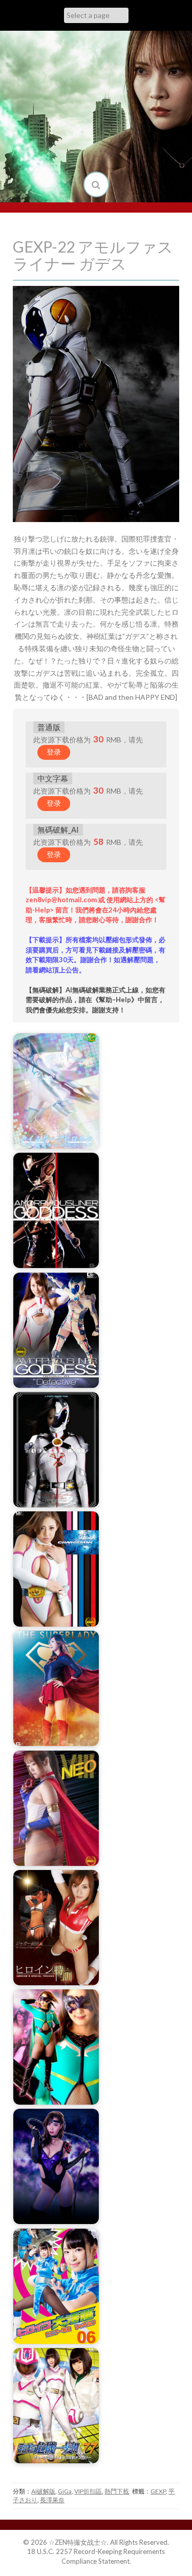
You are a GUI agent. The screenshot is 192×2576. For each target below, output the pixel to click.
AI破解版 (43, 2491)
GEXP (158, 2491)
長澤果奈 (52, 2500)
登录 (54, 751)
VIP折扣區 (88, 2491)
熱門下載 (116, 2491)
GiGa (65, 2491)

ABOUT THIS TASK |
Could you repeat the listing above exactly, omitting its pictures?

TASK RESPONSE |
You are a GUI agent. The screenshot is 192×2576. For each target below, output the pixel to click.
AI破解版 (43, 2491)
GEXP (158, 2491)
長澤果奈 (52, 2500)
登录 (54, 751)
VIP折扣區 (88, 2491)
熱門下載 (116, 2491)
GiGa (65, 2491)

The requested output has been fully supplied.